Mine Seepage Exceeds Permit Limits; Violations Mount
The 2018 Annual Coordination Meeting at the Buckhorn Mine included a presentation from Dr. Ann Maest, OHA’s consulting aqueous geochemist. Dr. Maest has worked on Buckhorn issues for 25 years and is an expert on the environmental impacts of mining, working on projects internationally. In contrast to the water quality presentation given by Crown Resources, Dr. Maest took a critical look at the previous year’s data. In her presentation, Dr. Maest concluded that, despite ongoing mitigation measures at the mine, water quality was not improving in key locations at the site. The presentation focused on the water quality impacts of two contaminants of concern: sulfate and nitrate.
In some key locations, sulfate concentrations not only exceed the permit limits, but also exceed the less stringent state water quality standards.
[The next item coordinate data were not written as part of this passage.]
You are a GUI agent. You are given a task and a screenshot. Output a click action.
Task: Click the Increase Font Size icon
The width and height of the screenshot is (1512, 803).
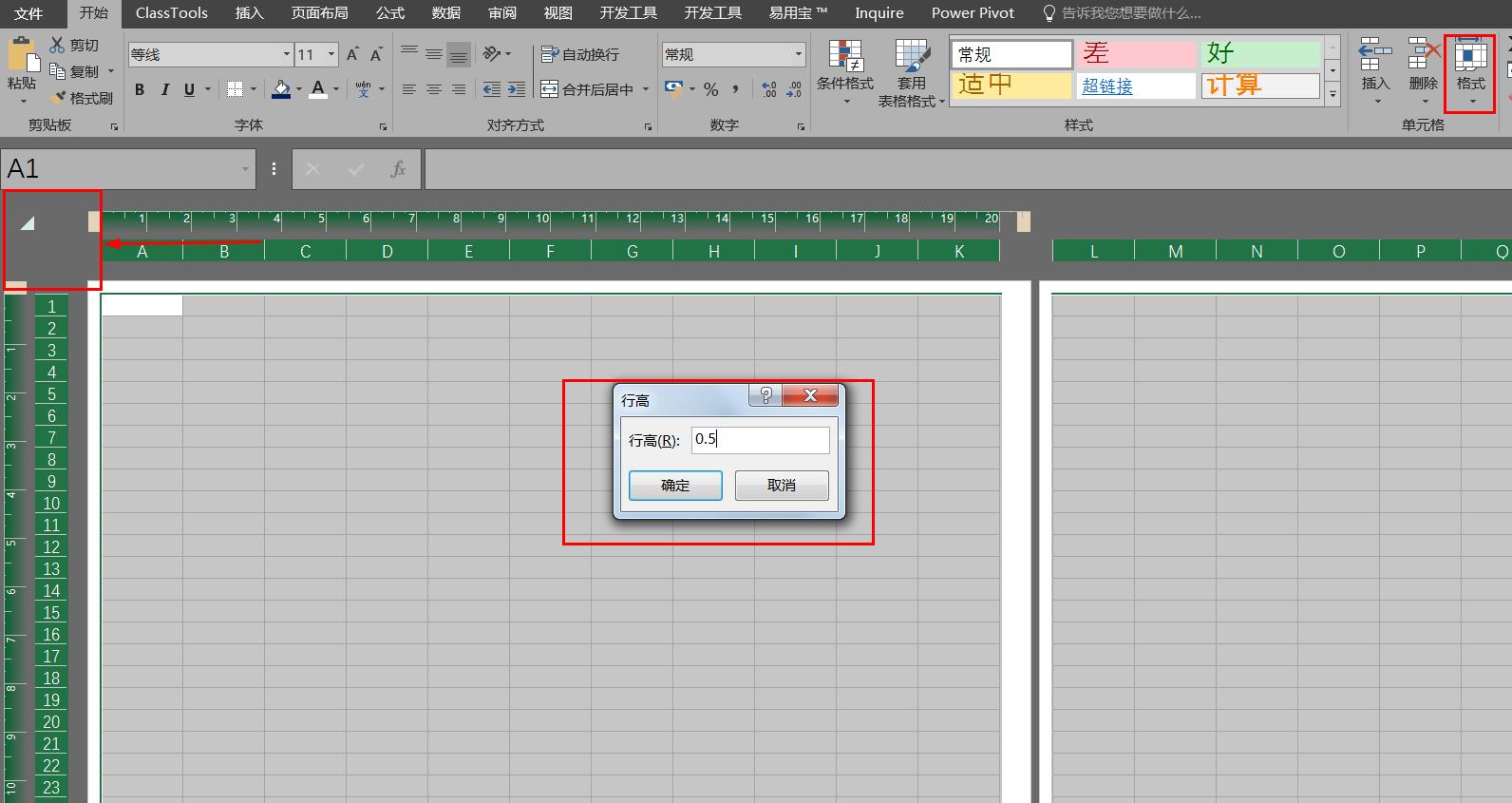[352, 55]
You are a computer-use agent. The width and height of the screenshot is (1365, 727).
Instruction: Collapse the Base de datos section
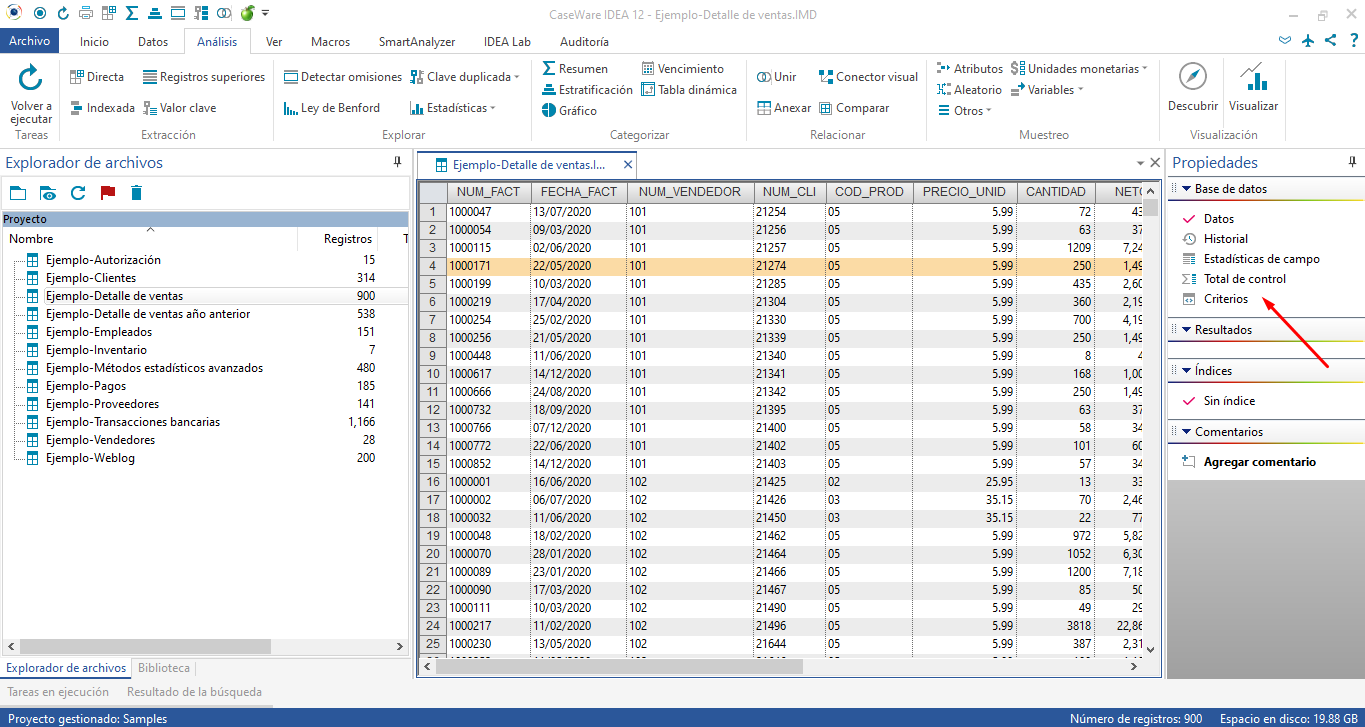pos(1186,188)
Sulfate enters the surface and groundwater at the Buckhorn Mine when rock containing sulfide minerals was blasted to allow access to the gold ore and was otherwise disturbed in the construction of the facility. Blasting increased the surface area of rock bearing sulfide minerals thereby exposing more material to the weathering effects of the environment. The repeated exposure to air and water can create a chemical reaction called acid mine drainage. Sulfur within the rock reacts to create sulfuric acid that then mobilizes heavy metals that can be released into ground and surface water. A waste discharge permit at Buckhorn limits the concentration of sulfate that can be discharged into groundwater outside of the capture zone to 72 milligrams per liter (mg/L). The mining company has reported sulfate concentrations exceeding the permit requirements in multiple monitoring locations. In some key locations, sulfate concentrations not only exceed the permit limits, but also exceed the less stringent state water quality standards. Sulfate levels are on the rise at some monitoring locations, Dr. Maest recommended that additional dewatering wells be installed at the mine site to intercept the contaminated water and prevent it from leaving the site.
Nitrate contamination at the site is generally believed to originate from blasting residue. Nitrate levels in some surface and groundwater monitoring locations continue to be above permitted levels and have increased over time. Dr. Maest recommended that an investigation as to the source and pathways of contaminants be conducted so that remedial efforts can be applied to the site effectively.